# Matching drywall ceiling texture



## NailedIt

WOW! I can't believe I see an exact matching texture to what I just covered up on my project. I thought it must have been some sponge dabbed homeowner stuff. Hmm... I layered some 3/8" sheetrock over a ceiling just today that looked EXACTLY like that. I convinced my family that I "couldn't" match that texture so it HAD to be covered up or torn down...


----------



## Paragon

Slapbrush (Slap Brush) Texture : This was a popular ceiling and wall texture which also goes by the name crows feet and pandas paw. It is not as popular today as it once was but you will find it on many older homes. To apply this texture, you will roll joint compound onto the ceiling and then stamp it with a special brush. The brush is commonly available at most home improvement stores. 

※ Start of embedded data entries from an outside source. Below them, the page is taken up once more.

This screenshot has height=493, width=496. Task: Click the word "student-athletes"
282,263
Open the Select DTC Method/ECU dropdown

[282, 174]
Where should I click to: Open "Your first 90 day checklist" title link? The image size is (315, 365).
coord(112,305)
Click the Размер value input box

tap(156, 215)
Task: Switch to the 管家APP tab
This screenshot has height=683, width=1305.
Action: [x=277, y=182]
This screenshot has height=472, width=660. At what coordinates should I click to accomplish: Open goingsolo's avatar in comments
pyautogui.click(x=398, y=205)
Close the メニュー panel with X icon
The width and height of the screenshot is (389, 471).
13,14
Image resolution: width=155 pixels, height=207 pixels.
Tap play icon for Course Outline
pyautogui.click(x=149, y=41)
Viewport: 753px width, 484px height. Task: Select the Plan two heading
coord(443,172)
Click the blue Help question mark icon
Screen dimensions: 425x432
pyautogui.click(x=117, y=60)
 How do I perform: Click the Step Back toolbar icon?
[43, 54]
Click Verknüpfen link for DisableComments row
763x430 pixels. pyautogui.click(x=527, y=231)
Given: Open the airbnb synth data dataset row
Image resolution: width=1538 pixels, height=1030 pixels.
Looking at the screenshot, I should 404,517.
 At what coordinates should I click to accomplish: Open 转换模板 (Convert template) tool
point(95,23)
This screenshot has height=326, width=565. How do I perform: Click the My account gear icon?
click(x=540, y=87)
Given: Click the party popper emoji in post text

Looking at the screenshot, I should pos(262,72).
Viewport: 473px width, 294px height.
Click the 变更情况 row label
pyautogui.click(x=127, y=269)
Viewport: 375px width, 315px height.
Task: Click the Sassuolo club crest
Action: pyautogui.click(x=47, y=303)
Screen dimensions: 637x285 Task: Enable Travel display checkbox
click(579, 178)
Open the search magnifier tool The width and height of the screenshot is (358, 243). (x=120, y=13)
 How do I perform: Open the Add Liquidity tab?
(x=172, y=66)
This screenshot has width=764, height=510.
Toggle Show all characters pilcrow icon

Hope this helps and your biggest challenge is going to be to match the technique and not the tool. Like I said earlier the brush is common the technique is unique. Get the tools and practice until you have a match and then go at it.

...or you can scrape it off and redo it or cover it up.

Good luck, be safe!


----------



## roger35768

Thanks for the reply, but not much help. I know the half dozen names it is called and how it is applied, but I don't know the brush type. My Home Depot has one brush type, which I tried, no match. There are about a dozen different types of brushes on the web. I did not want to buy them all. Was hoping someone would know the specific brush type used.

Roger


----------



## Gary in WA

According to this site, it is a slapbrush (round), as Paragon said. But different than a panda's paw, at least in the results. See below.


----------



## Gary in WA

Here it is called slapbrush (round), a little diferent than their panda's paw: 
http://bayprofessionalservices.com/texture.htm Hold *control *and hit *+ *key repeatedly to enlarge.

Here are some tips and the brush: http://forum.doityourself.com/archive/index.php/t-188448.html

Let us know how it turns out!!
Be safe, G


----------



## stuart45

Most of the tradesmen who do Artex finishes say that it is like handwriting, and even a simple pattern like broken leather varies from one man to the next. This makes matching really difficult, even for experienced trademen. The old artex used to contain asbestos.


----------



## Paragon

Roger,

I am not sure you understand that it is impossible for us to tell you the specific size of the brush, the how to or the where to buy from a sample picture that is not even your texture but is a likeness to yours. I think you have identified the texture at a website and if you want to get an approximate match it may take trial and error on your part. If you want someone else to practice the trial and error hire a person and if they are a skilled tradesman they MIGHT again I emphasize MIGHT be able to get it "close enough".

I wish you good luck and apologize that we have not been able to help you more than we have. This is a ssite of professionals, tradesmen... and women, and homeowners that try our best.

So as GBAR gave you links and I told you that you cna purchase brushes at your local hardware store you might want to get going on the trial and error part unless like I said you choose to hire a professional who just might tell you it is simple and get er donefor you right away.

Good luck to you and as GBAR stated let us know how it goes.


----------



## HandyMax

*Matching flower/crow's foot ceiling texture pattern*

Hey Roger,

I have exactly the same pattern as your ceiling. I am trying to fix a small leak which is no more than one square foot. Have you found the right brush for this pattern? If so, can you please share your discovery? 
I also tried the round brush they sell at Home Depot. But it didn't match.

thanks
Max


----------



## chicago100

I ma lloking for the same kind did you had any lack ?
Kelly


----------



## ToolSeeker

Go to the thread a few below this one titled stomp ceiling repair; go to drywall finishers answer then the link he posted and you will see the brush you need. Definitely not a crow's foot.


----------